Yes, the. Memories make me laugh. That darn horse. I rode it “indian princess” one time. No saddle, no bridle, no shoes for me. Horse took me out to the only sticker patch in the field a reared up so I slipped off his back. and I was stuck. There. On butt and on bare feet.
Where you grow up?
We had 40 acres just outside of a city in Western Washington. My parents now in their 80s still live there. When I was a kid a suburban neighborhood was built behind us. The cows decided on many occassions that the new neighbors’ gardens and yards were better tasting than what was on our side of the fences.
We almost always had one cow that led the rest; if that cow didn’t respect fences we seemed to have trouble until we got rid of it. On the plus side if you got the lead cow moving back toward home the rest usually followed. Since our cows had horns the neighbors thought that they were all bulls and were very afraid of them despite them being hearded by a young kid.
We had a Dairy Dell about a mile and a half away and I used to put a harness on which ever horse I could catch and ride it to get an ice cream cone or hamburger. This system worked pretty well until we started heading back toward the barn and then a lot of times the horse would take off running at full speed, and quite a few times I fall off. But the horse would always come back and check to see if I was alright. The horse knew that it was not suppose to go home alone... I am not sure how they knew this; it wasn’t really something that they were trained to do... they just knew.

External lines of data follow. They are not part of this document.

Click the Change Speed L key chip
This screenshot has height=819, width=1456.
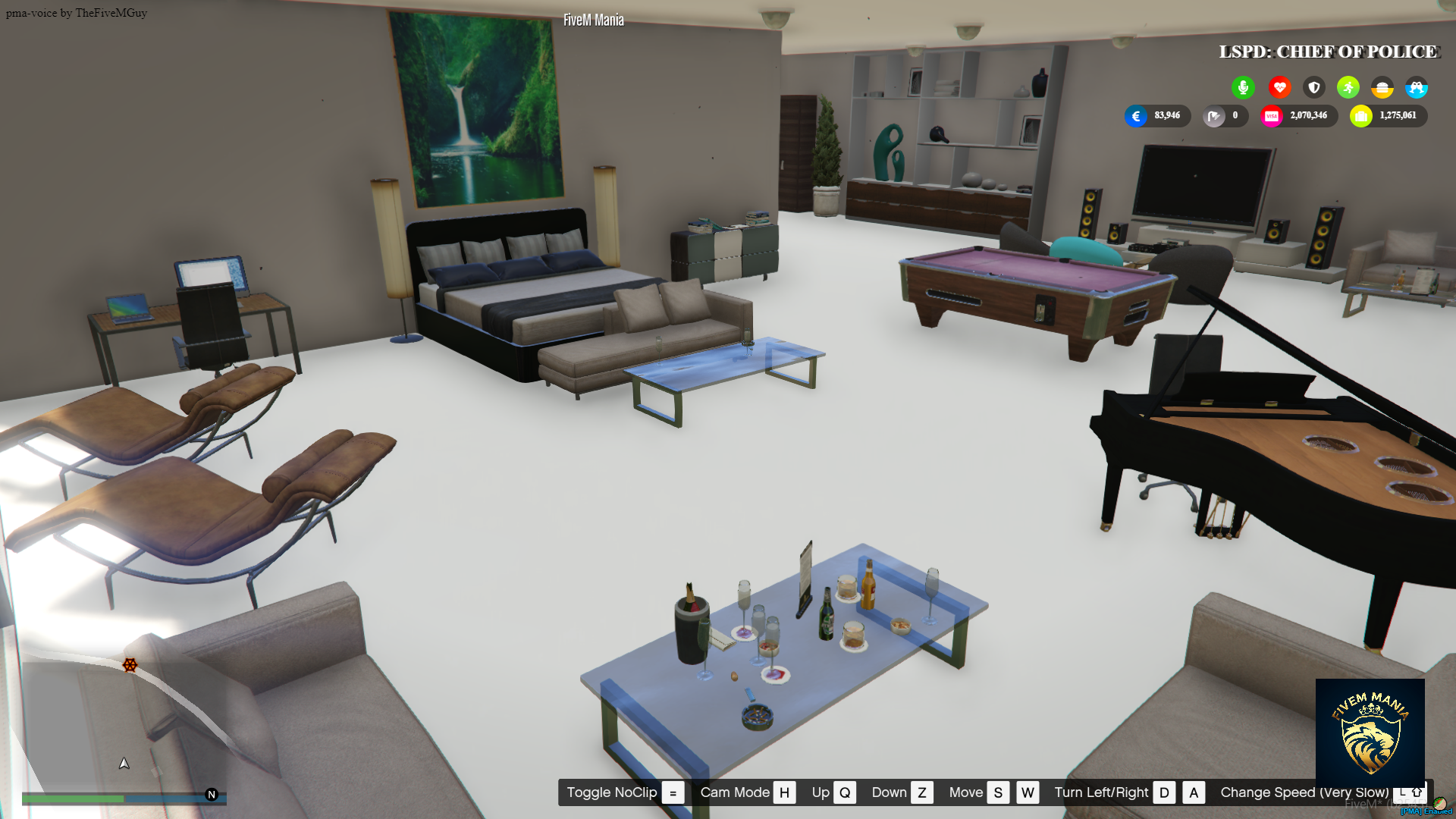[1402, 792]
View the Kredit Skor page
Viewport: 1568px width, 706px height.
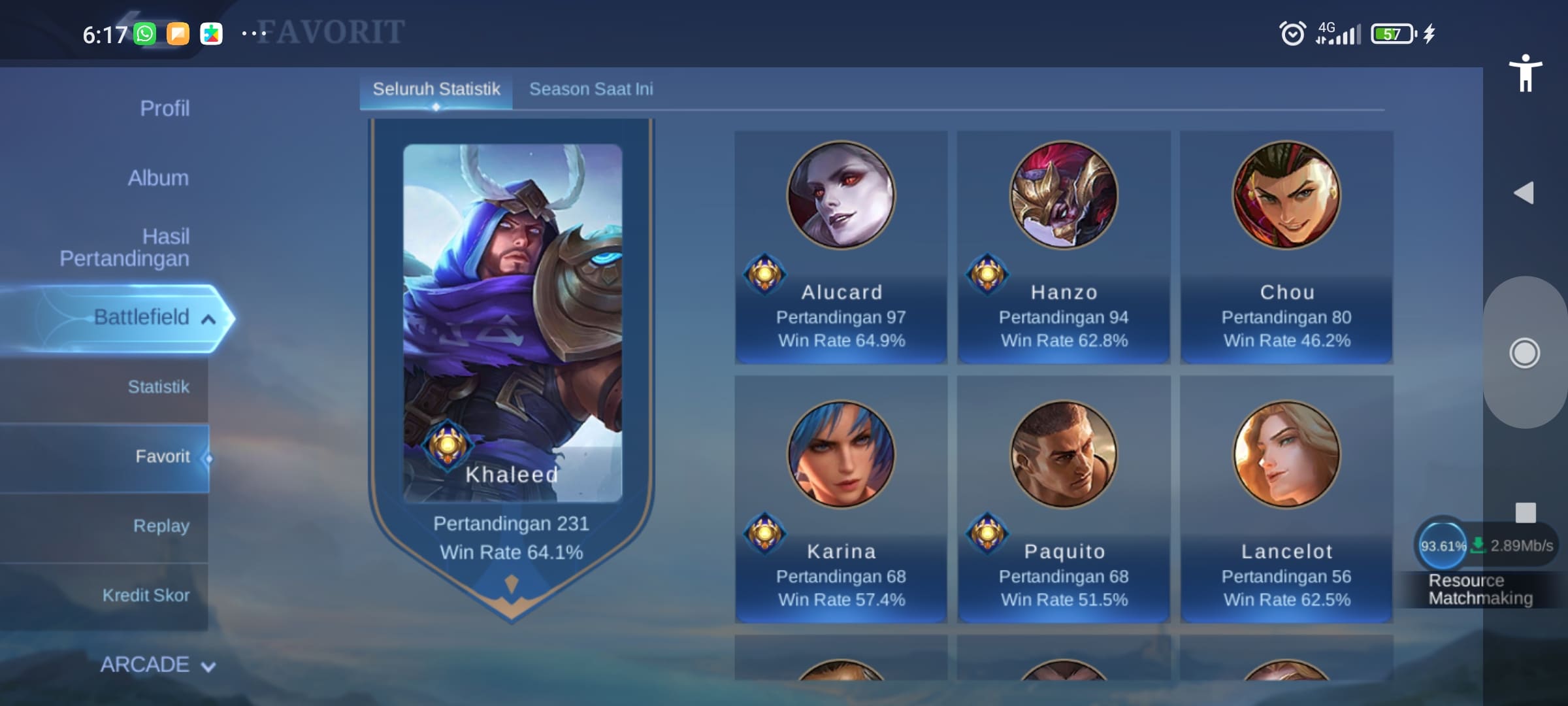click(x=146, y=596)
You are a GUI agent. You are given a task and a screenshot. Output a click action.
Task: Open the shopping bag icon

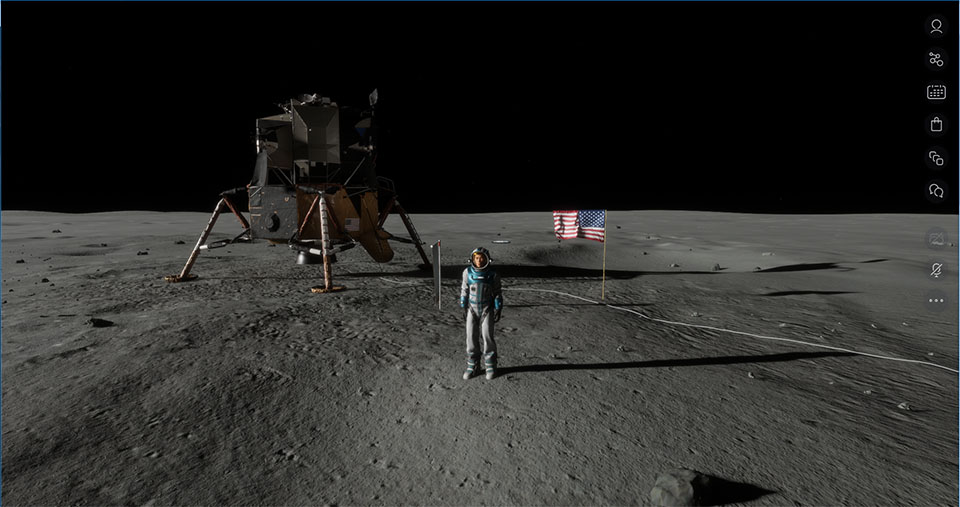point(936,125)
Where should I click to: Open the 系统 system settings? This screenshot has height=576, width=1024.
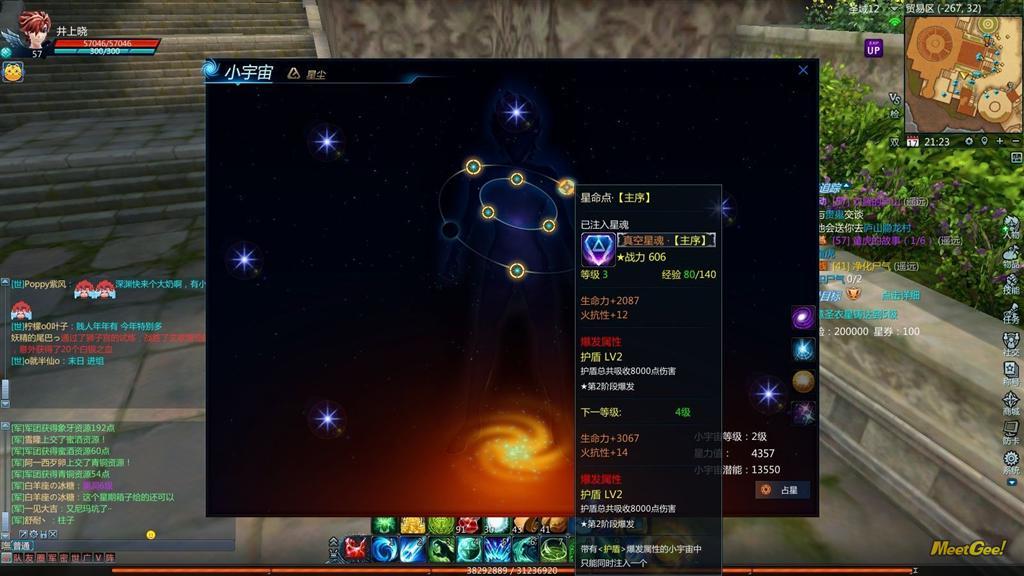[1011, 462]
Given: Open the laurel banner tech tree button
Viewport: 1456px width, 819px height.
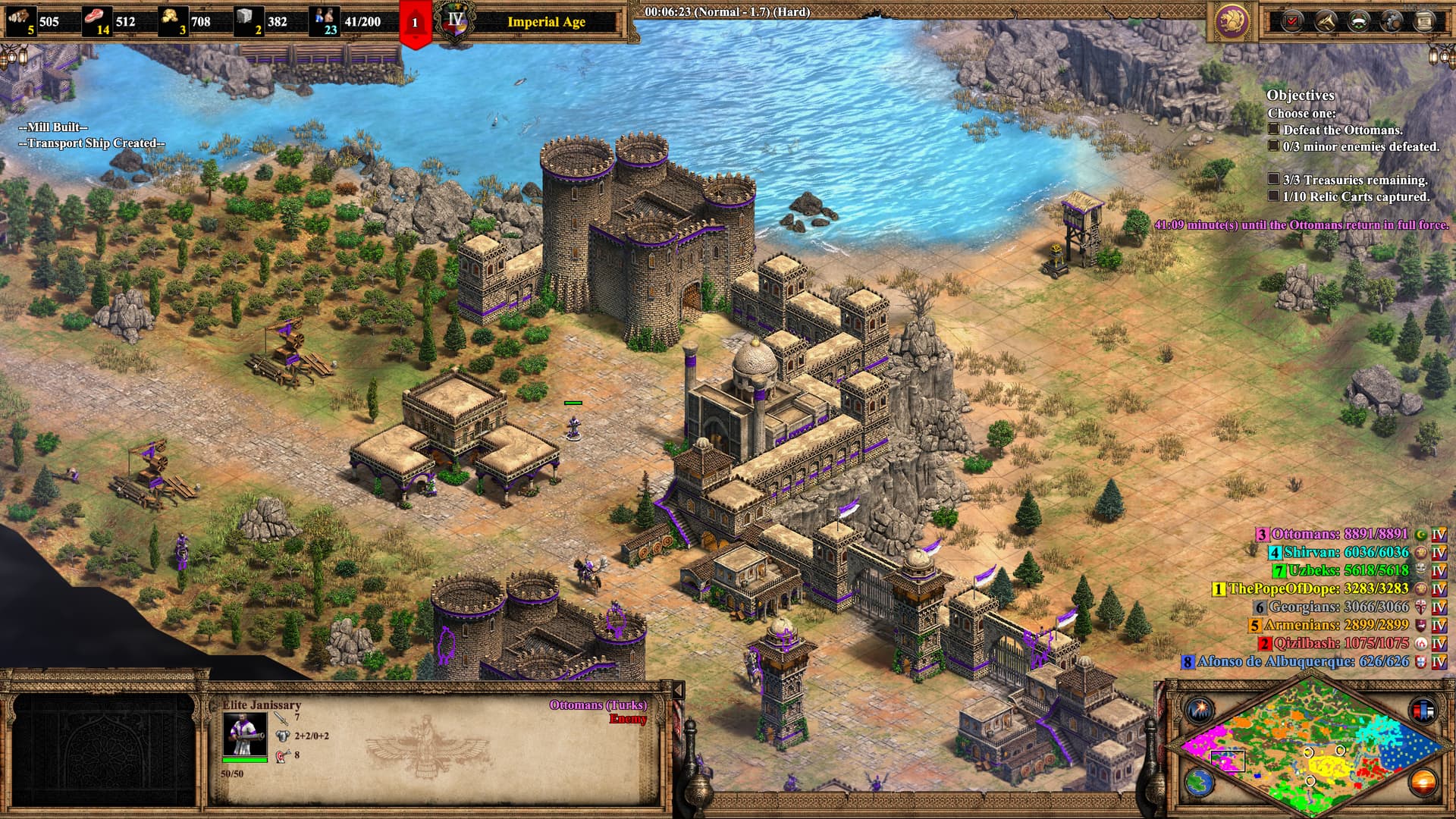Looking at the screenshot, I should pos(1359,21).
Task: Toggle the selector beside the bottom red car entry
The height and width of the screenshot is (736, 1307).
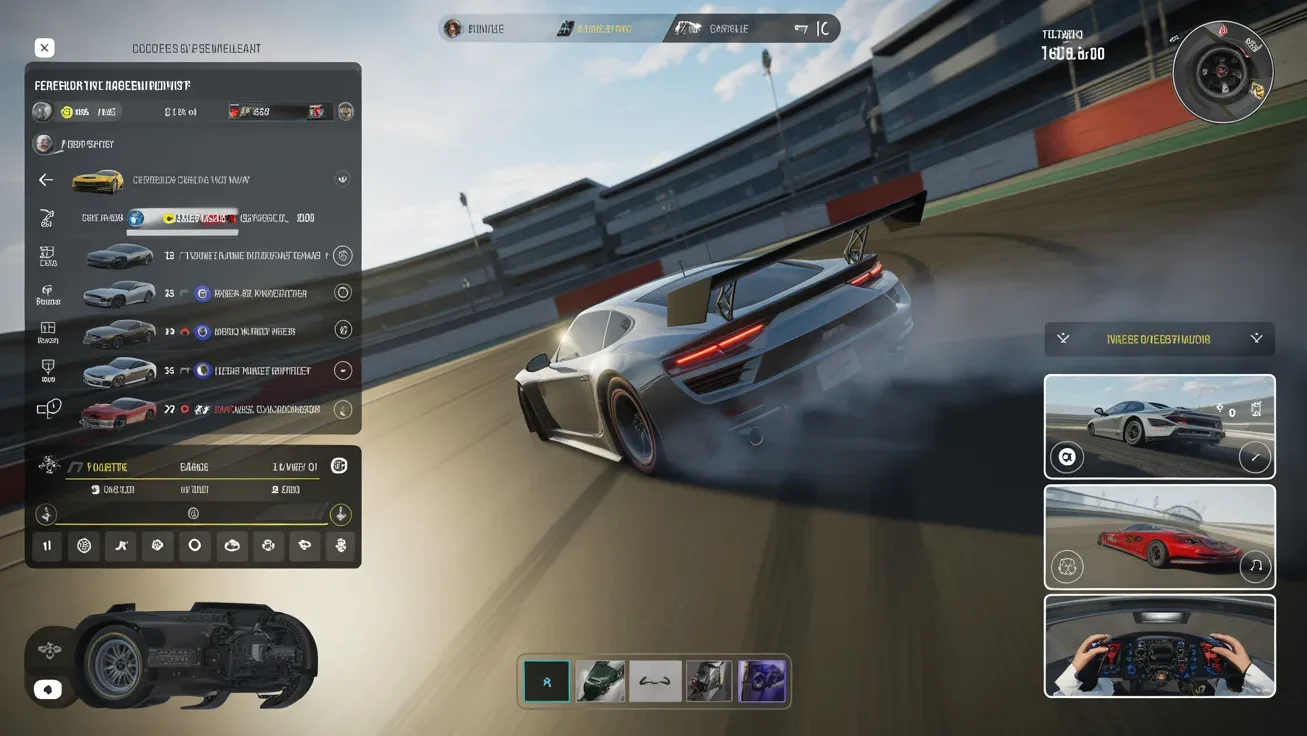Action: (x=342, y=408)
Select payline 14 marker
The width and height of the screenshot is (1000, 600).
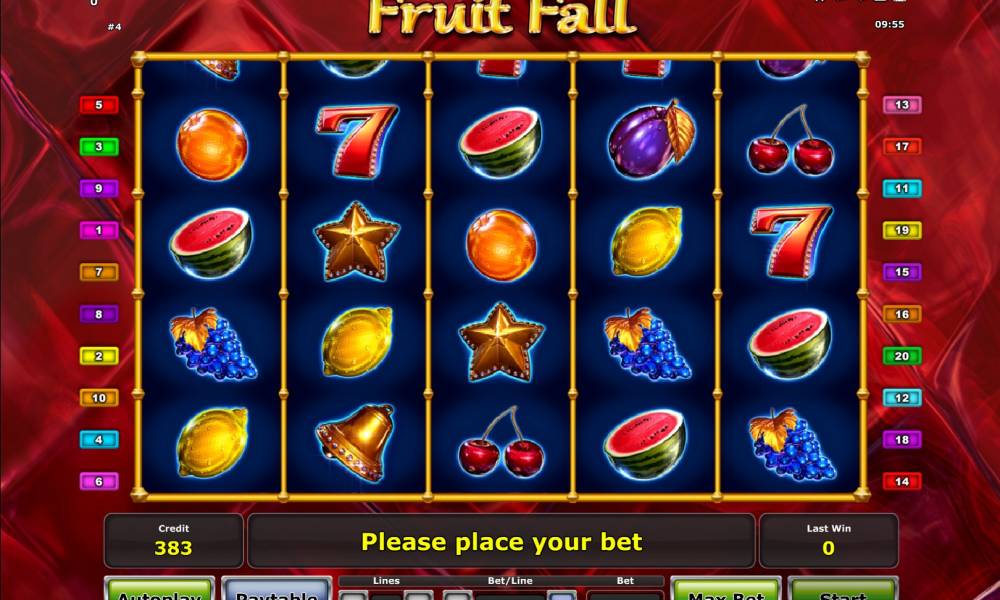pyautogui.click(x=901, y=481)
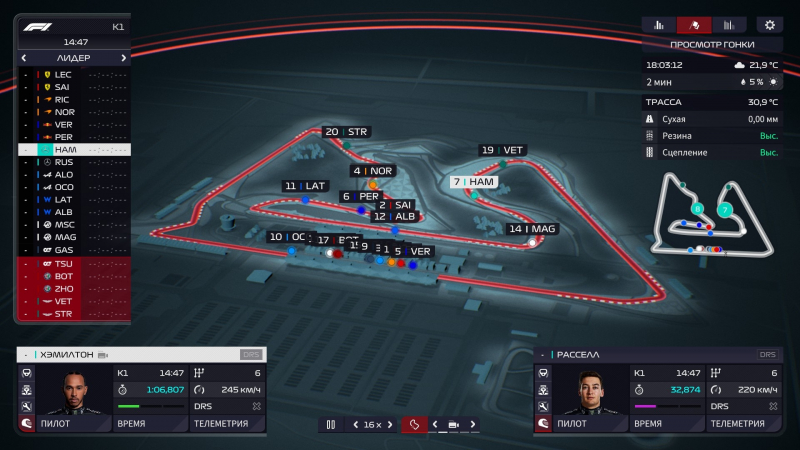Show next timing column after ЛИДЕР
The height and width of the screenshot is (450, 800).
point(124,58)
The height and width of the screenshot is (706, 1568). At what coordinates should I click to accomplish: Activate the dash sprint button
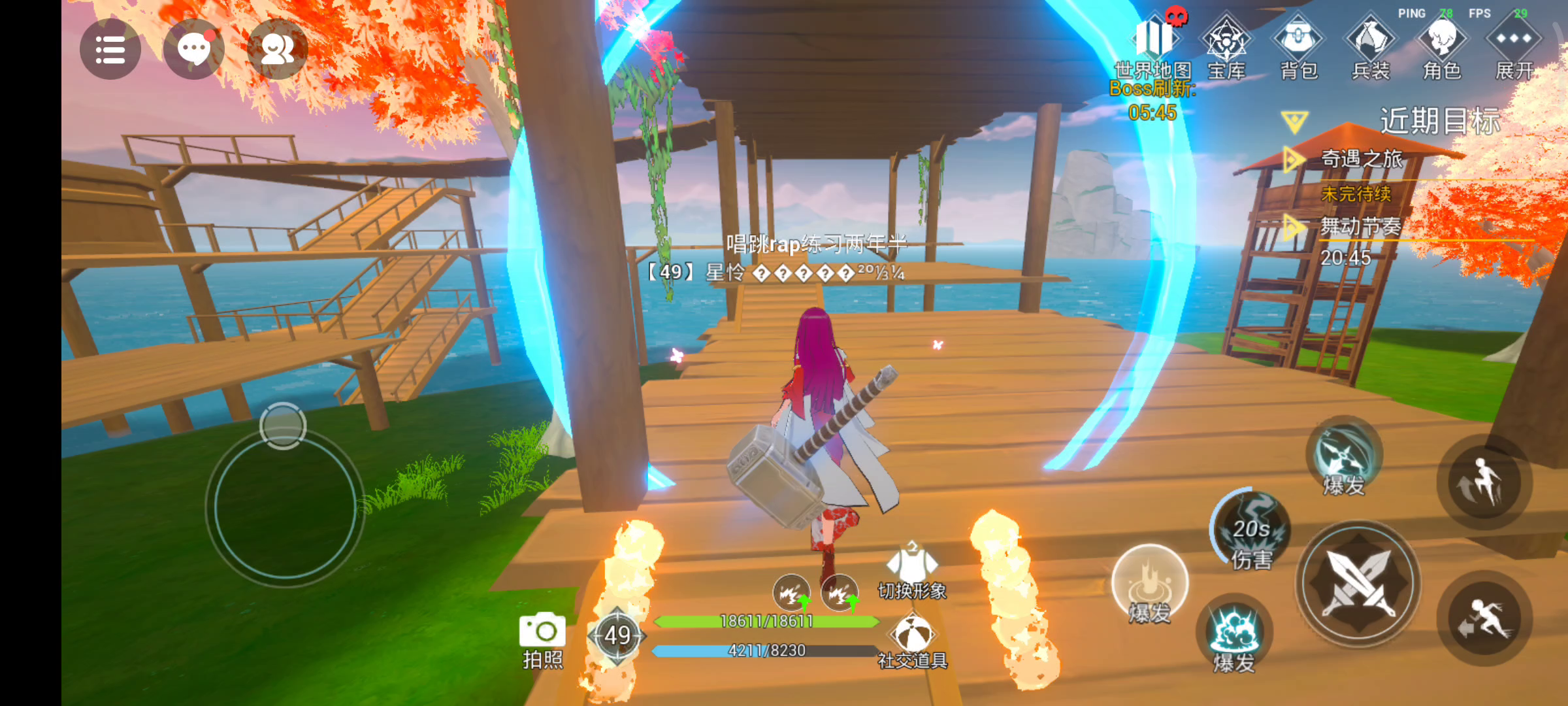click(x=1484, y=618)
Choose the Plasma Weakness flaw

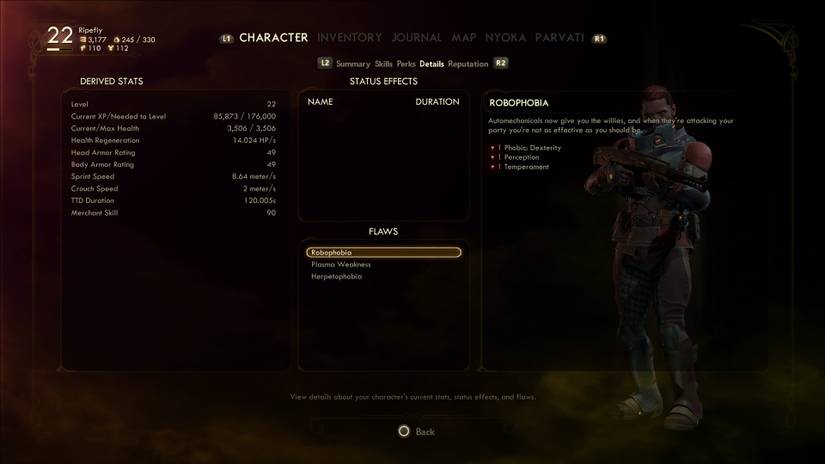tap(341, 265)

A few years after I started working for the fire department in the city I grew up next to we got a call to assist the police with two cows that had kicked open the rear door on the trailer that they had been riding down the freeway in. Miraculously they were not seriously injured when they fell out. They had taken refuge in the brush and black berry bushes behind a Denny’s Restaurant. One of them had given itself up before we arrived. The other was munching on whatever greenery it could find.
When we arrived there were police cars everywhere. The guy who was in charge came over and said that they needed one of our ladders so that a sharp shooter from their SWAT team could get a good shot at the cow. I said let me find a bucket and some gravel and I will get that cow back into the trailer.
He replied, NO! It’s too late for that! This is a dangerous wild range cow!
I went over and talked to the lady who had been hauling the cows while my officer and the 3rd man provided the ladder the police had requested. She said that the cows were her neighbor kids’ 4H projects and that they had been raised on the 2 acres behind their house.
The police shot the cow about 10 times with .223 bullets before it finally fell over and died. It was very sad and cruel. I hope that no one ever told the girl that raised it what happened to her pet 4H cow. I am sure that she would have been heart broken.